Although building trades was not one of the original programs offered, it began with the 1973-74 school year. When work begins in the coming school year on a new home in North Webster, it will mark 45 years since the first project began in Syracuse.
Henry Smith, the principal at Wawasee at the time building trades was launched, gave much of the credit for the idea to David McGrew, then the vocational coordinator at the school. “We saw a number of kids in wood and cabinet making classes, so we thought why not build a house?” he said.
Building trades was offered as an elective and was a three-hour program with funding received from the state. “It was meeting the needs of kids,” Smith said, more specifically those students interested in working with wood and who didn’t do so well in traditional academic classes.
Rudy Cesco, an industrial arts teacher at the high school, became the first building trades instructor.
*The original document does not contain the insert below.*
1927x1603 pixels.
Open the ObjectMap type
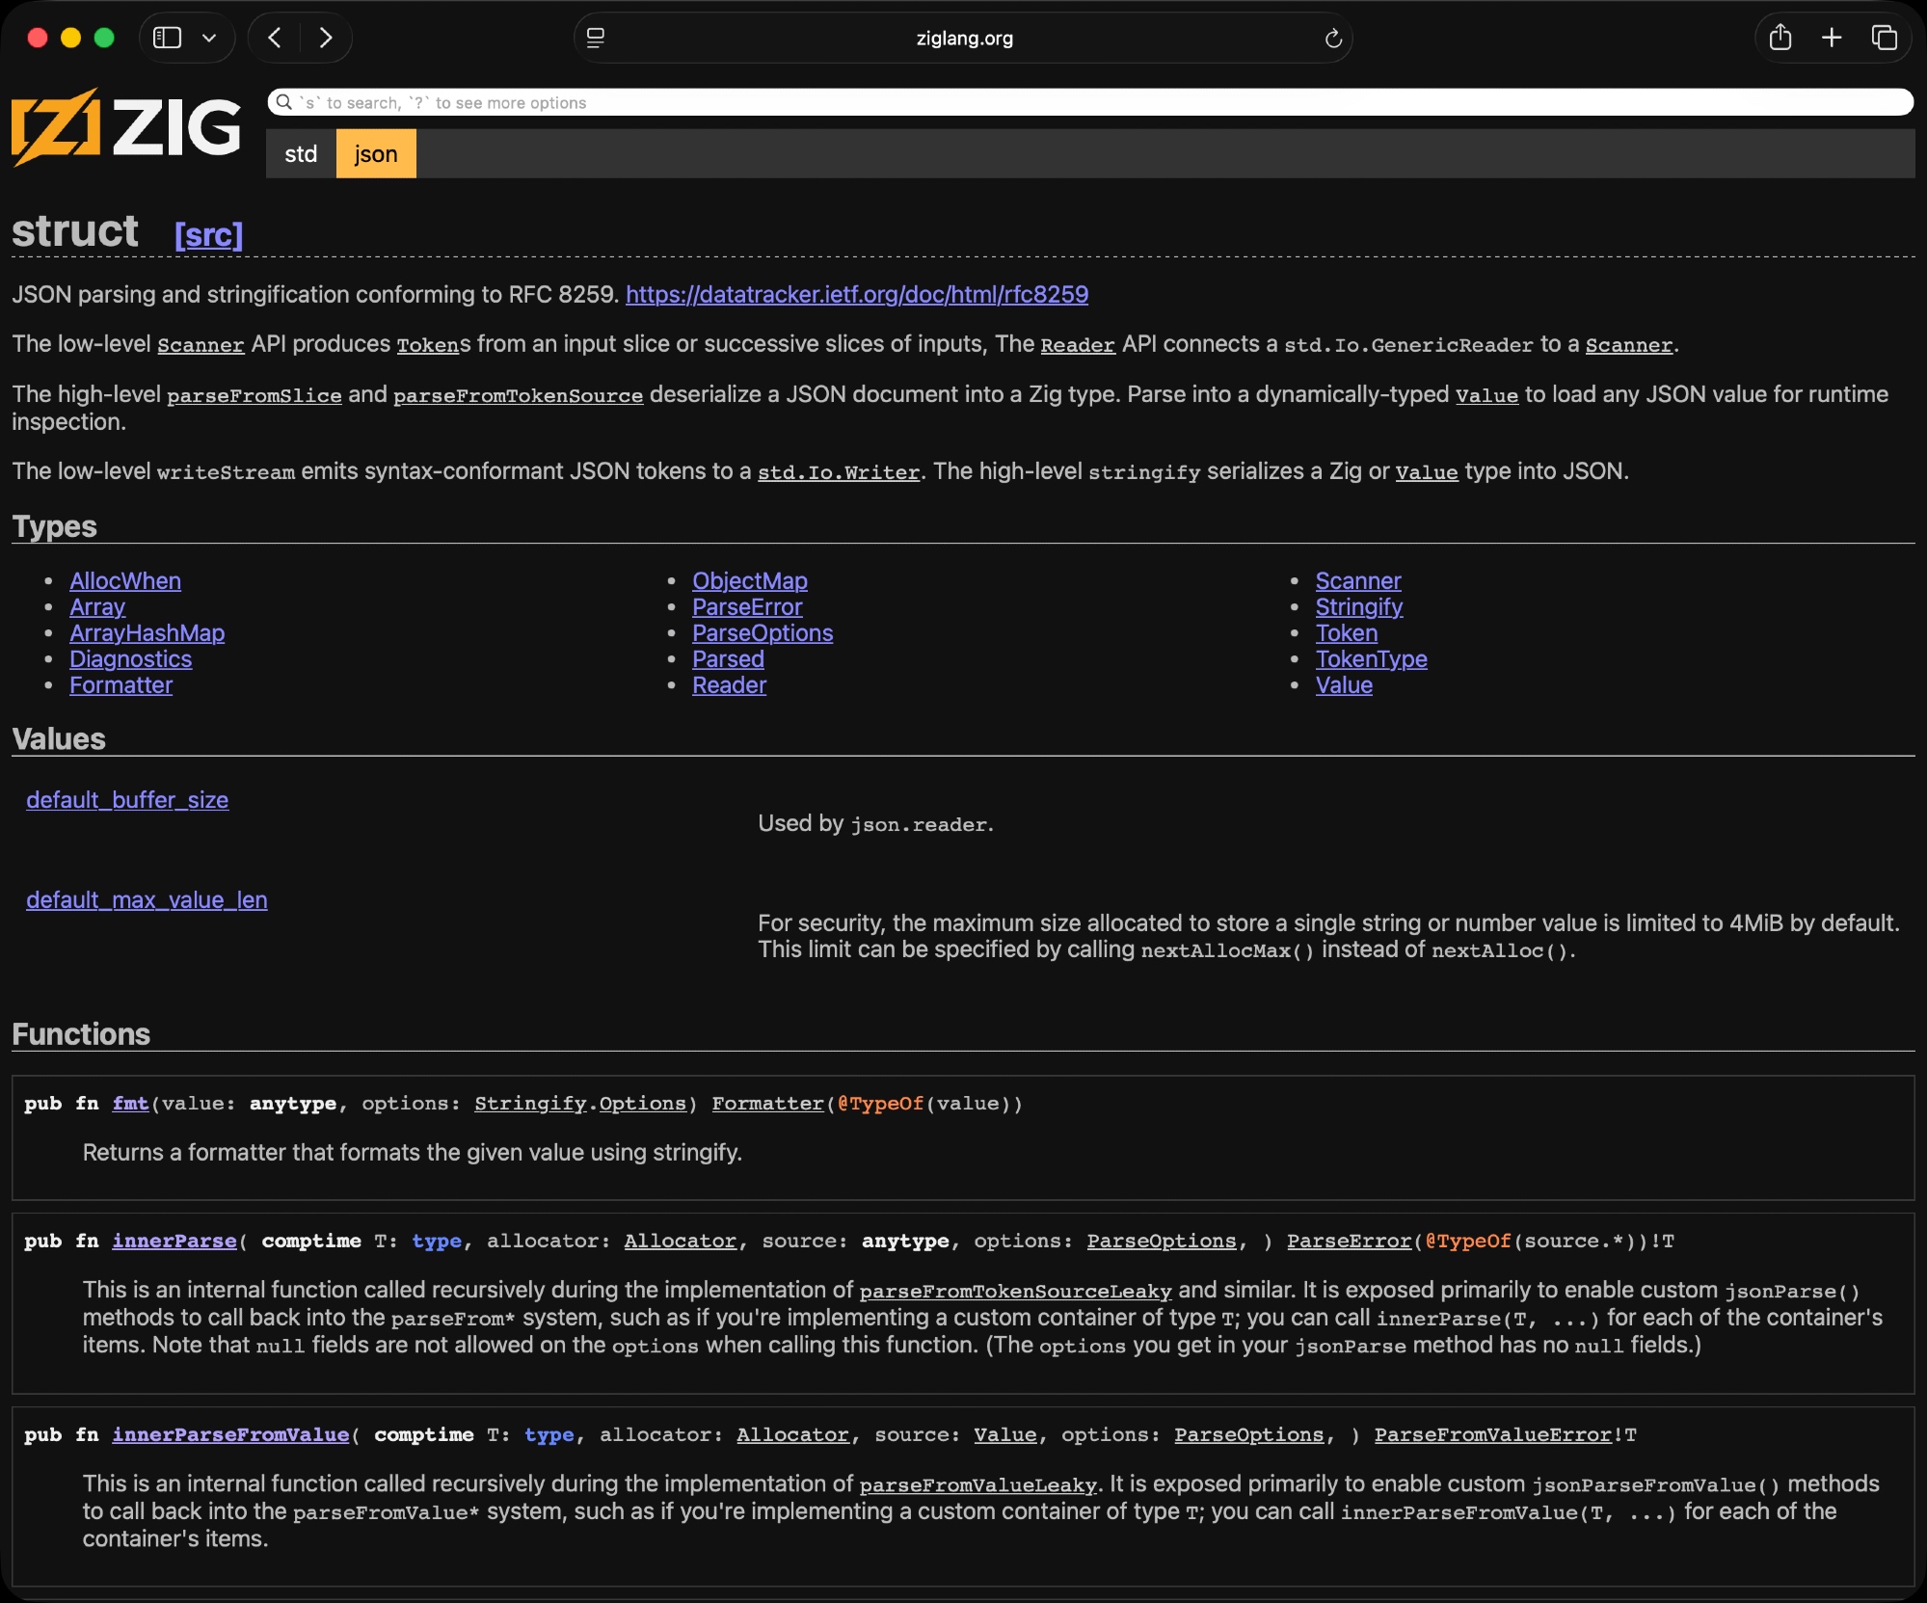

His son, Randy Cesco, recalled his father was once a foreman for a construction company in California which installed terrazzo flooring so he was familiar with at least some aspects of home construction.
According to the WHS yearbook for 1973-74, a house at the intersection of Maple and Worth streets in Syracuse was the first building trades project. Apparently, though, Worth was a misprint because there is no street with that name in Syracuse. However, there is a North Street intersecting with Maple just east of what is now the Harold Schrock Athletic Complex.
It appears the house at 714 W. North St. was the first one built. An aerial photo taken for Kosciusko County assessor records in the spring of 1974 shows a structure at that address. A nearby house now at 404 N. Maple St., another possibility for the first house, was not shown on the 1974 aerial photo.
Building trades was officially incorporated as Wawasee Building Trades Inc. June 27, 1973, by the state. The articles of incorporation allowed for up to eight members on the board of directors and the original eight were Ray Buhrt, Rudy Cesco, Robert Jones, Chester Elder, Christian Koher, David McGrew, Clair Mohler and Robert Reed. None of the original board members still serve on the board, but one who began a few years later, Barry Miller, retired after the 2017-18 school year.
Randy Cesco also recalled part of the house he grew up in on the north side of Lake Tippecanoe in the Old Mill Place subdivision was built by Wawasee Building Trades. It is between the Lake Tippecanoe Country Club and Patona Bay.
Wawasee may have had the first building trades program in the local area. Warsaw completed its 36th year of building trades in May, Goshen built its first house in 1976 and Fairfield’s program did not begin until about the late 1970s or early 1980s.